Work required »
The lines running from the one that contains "This screenshot has height=458, width=1000." to the end of the records below are what to reproduce, exactly and without pictures.

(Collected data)
────────
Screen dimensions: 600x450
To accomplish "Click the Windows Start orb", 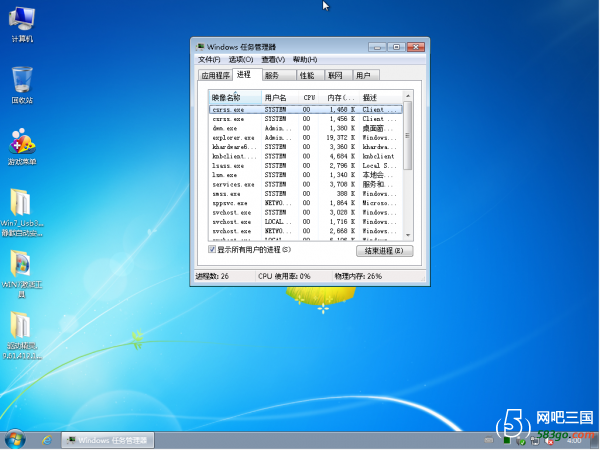I will 15,439.
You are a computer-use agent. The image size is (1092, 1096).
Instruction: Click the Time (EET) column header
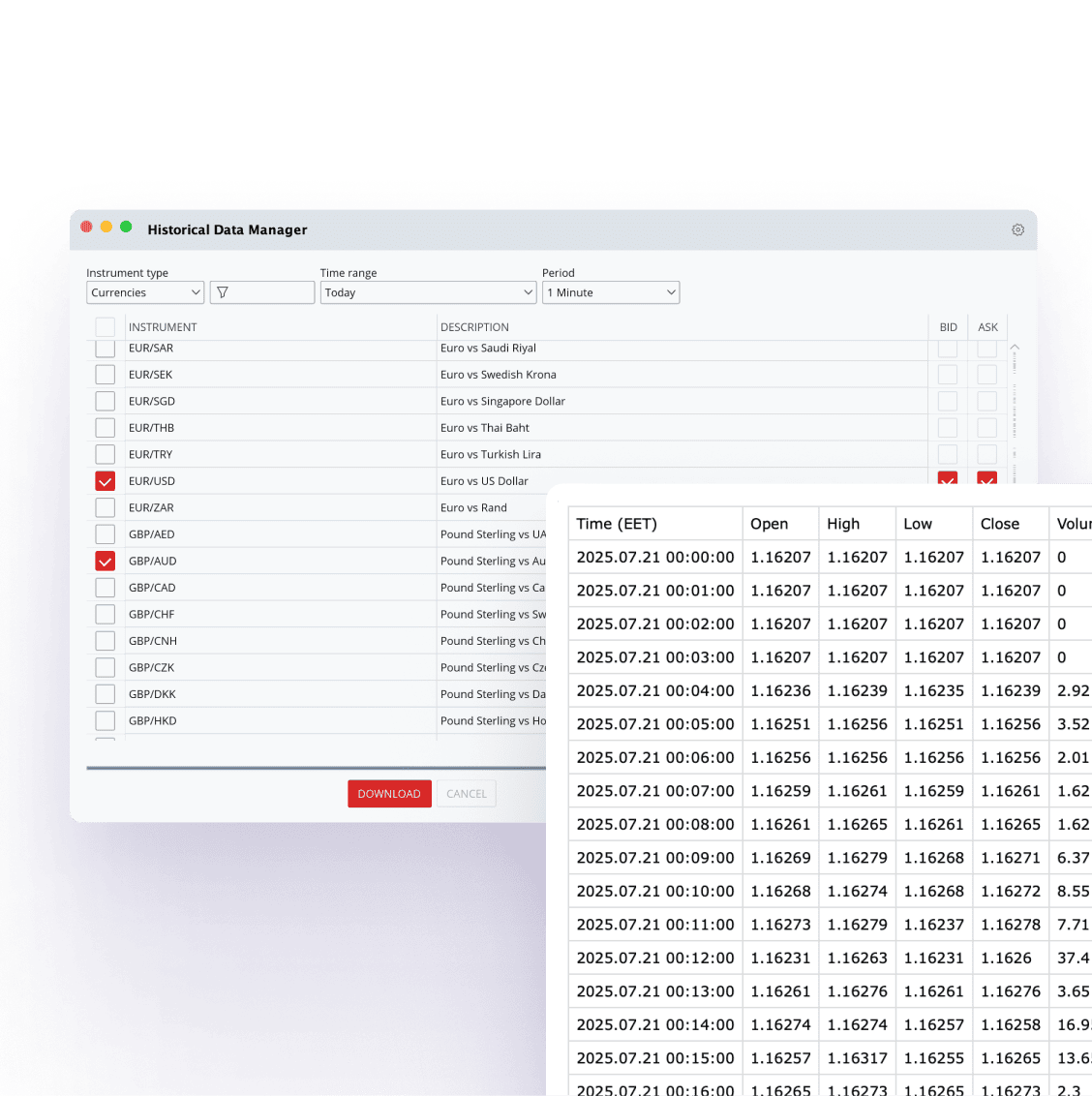617,524
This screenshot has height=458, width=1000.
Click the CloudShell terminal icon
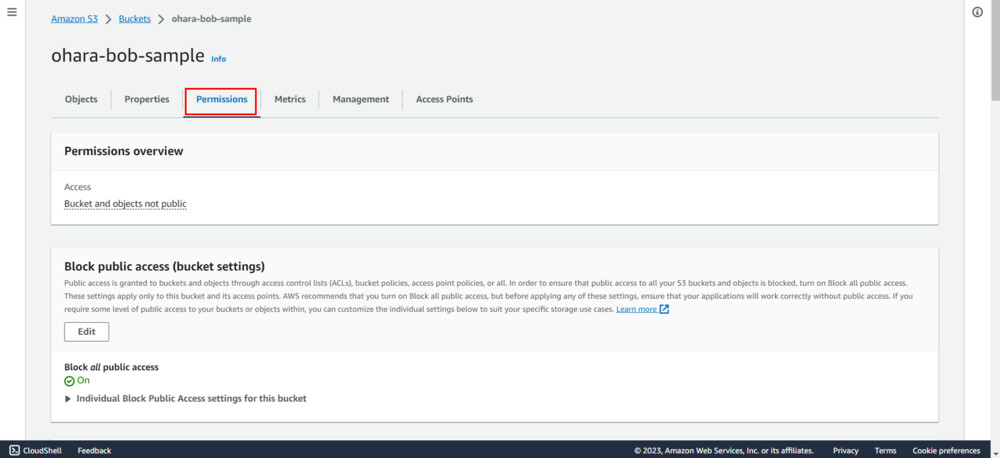pyautogui.click(x=14, y=450)
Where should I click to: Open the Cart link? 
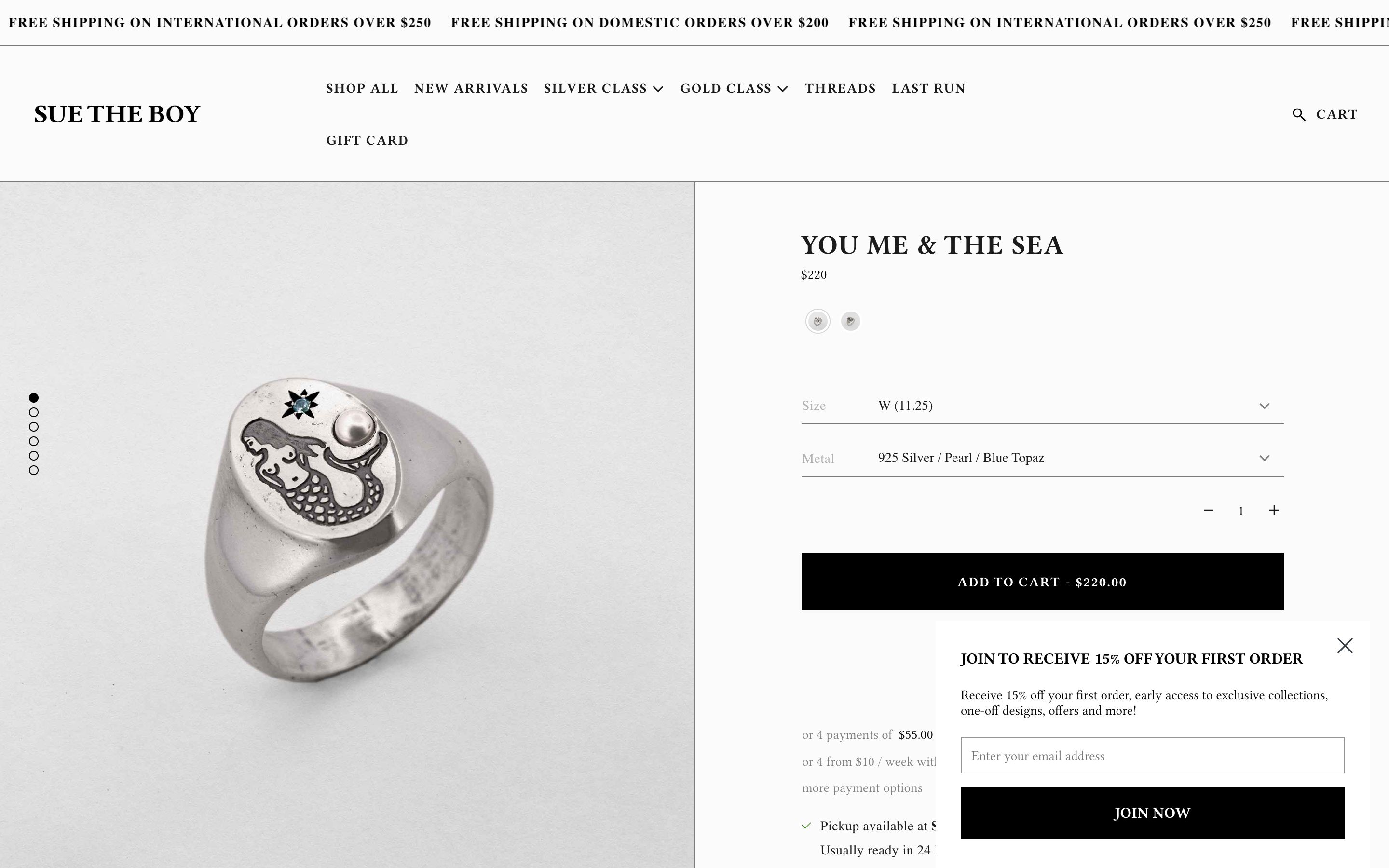(1337, 114)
────────
Exercise output »
This screenshot has height=458, width=1000.
Click the CloudShell terminal icon
pyautogui.click(x=14, y=450)
Where should I click to: Open the Cart link? 
(1337, 114)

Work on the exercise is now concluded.